Rahayu Wijayanti, akrab disapa Yanti, menyampaikan topik utama tentang pentingnya membiasakan anak membaca sejak usia dini. Menurutnya, membaca buku secara rutin akan memperkaya imajinasi, meningkatkan kreativitas, serta memperkuat sinapsis-sinapsis otak.

“Dengan begitu, anak lebih mudah membedakan hal baik dan buruk, belajar sopan santun, serta memenuhi rasa ingin tahunya dengan lebih konstruktif,” tuturnya.

Yanti secara khusus menyoroti dampak negatif penggunaan gawai atau gadget secara berlebihan.

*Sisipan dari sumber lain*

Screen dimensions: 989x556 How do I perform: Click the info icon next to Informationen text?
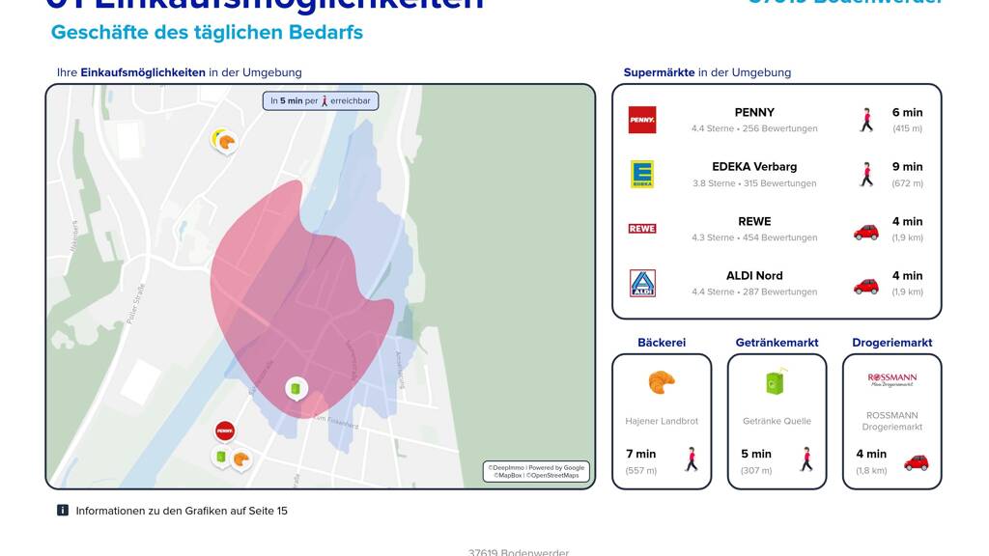(63, 511)
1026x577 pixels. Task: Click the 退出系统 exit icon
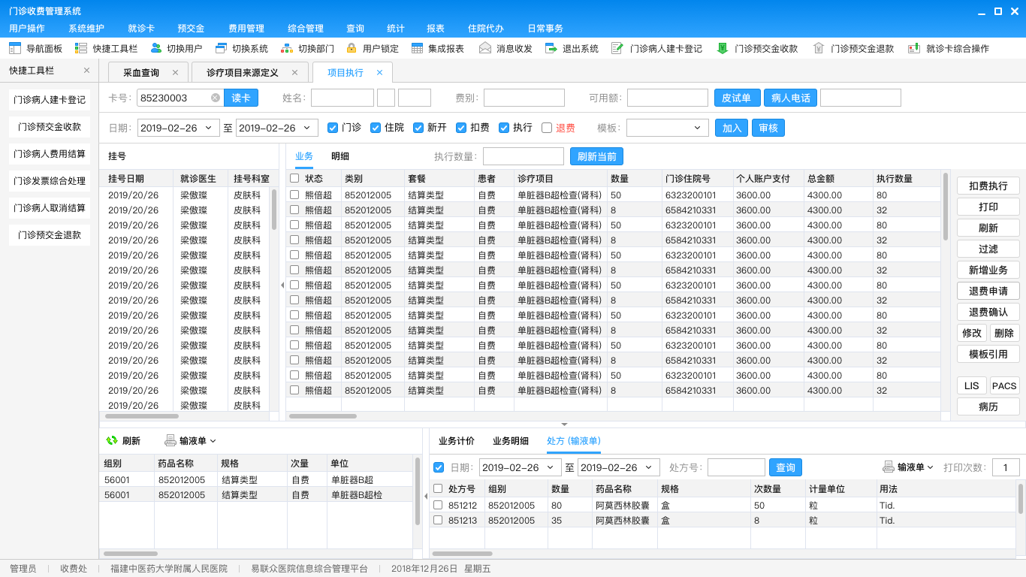pyautogui.click(x=551, y=48)
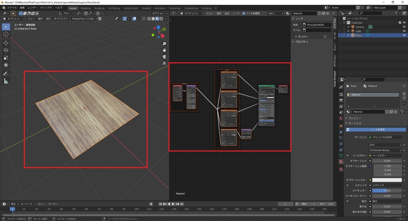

Menurutnya, terlalu banyak paparan gawai dapat menyebabkan brain rot, kondisi di mana otak seakan “membusuk” karena terlalu banyak menerima informasi tanpa ada proses fokus dan refleksi memadai.

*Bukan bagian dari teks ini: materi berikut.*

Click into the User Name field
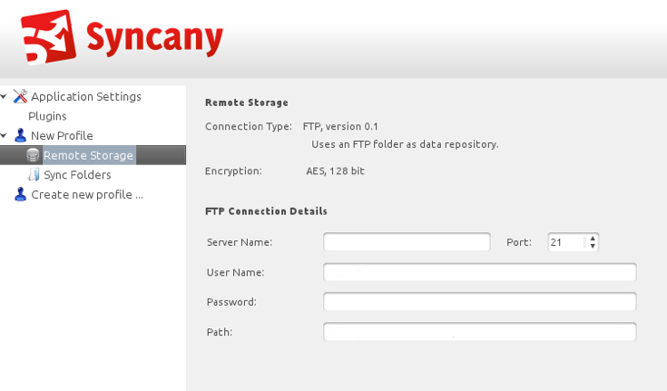 (x=479, y=272)
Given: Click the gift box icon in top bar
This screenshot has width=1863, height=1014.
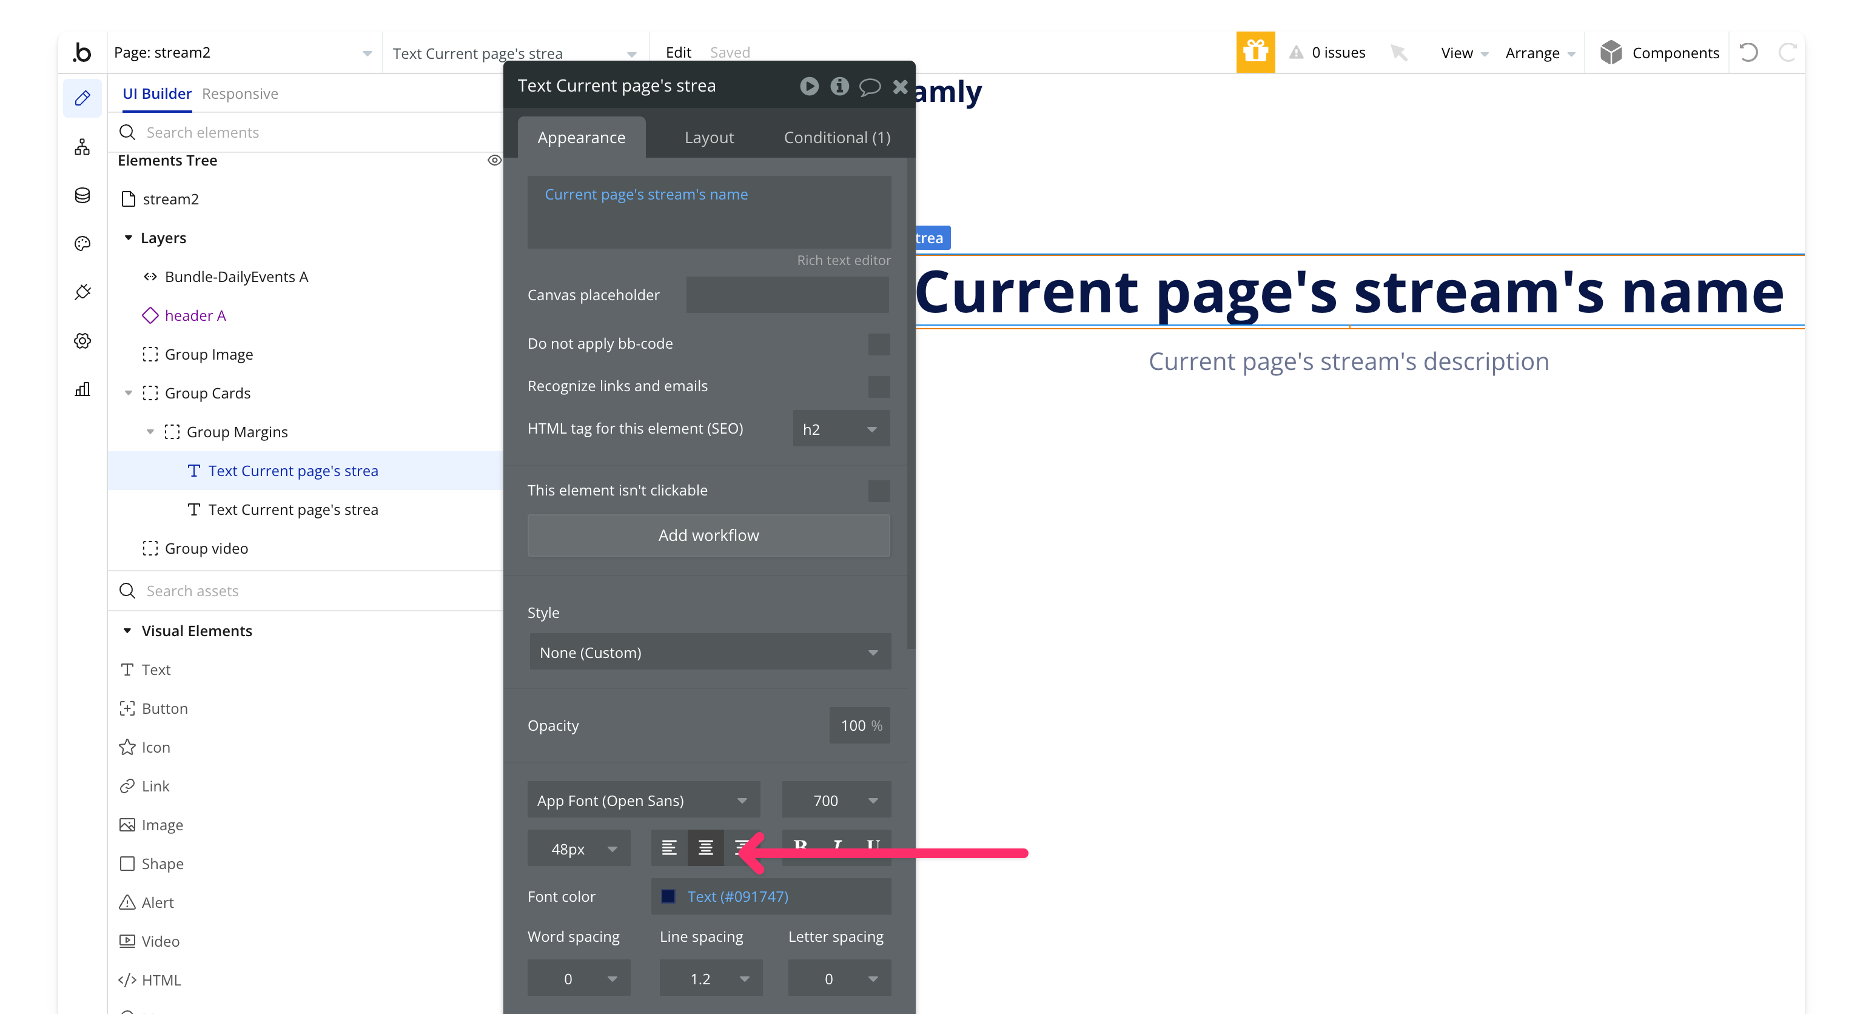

“Oleh sebab itu, kami mengajak para orang tua untuk memberikan alternatif aktivitas lain seperti membaca, menari, bernyanyi, olahraga, atau melakukan kegiatan positif lain yang dapat menstimulasi tumbuh kembang anak,” ujarnya.

Yanti menambahkan, selain pemahaman teknis terkait pengasuhan, ia juga menekankan pentingnya bersikap terbuka dalam menerima perbedaan. Ia mengingatkan peserta agar tidak merasa paling benar lalu menghujat yang berbeda pendapat.

“Sikap empati, simpati, dan rasa kemanusiaan yang tinggi diharapkan dapat tumbuh seiring meningkatnya literasi dan pengetahuan masyarakat,” pungkasnya.

Sementara itu, pada sesi akhir, Unggul Adri mengingatkan bahwa anak bukanlah “orang dewasa berbentuk kecil,” melainkan pribadi yang tengah tumbuh dengan rasa ingin tahu yang besar. Ia menghimbau orang tua untuk tidak sering membentak, karena hal itu dapat menghambat perkembangan sel-sel otak anak. Menurutnya, sebaiknya nasihat diberikan secara sabar, logis, tidak bertele-tele, dan menggunakan kalimat sederhana.

“Harapannya, pola asuh yang tepat dapat membantu anak tumbuh menjadi pribadi yang kreatif, mandiri, dan berwawasan luas,” tuturnya.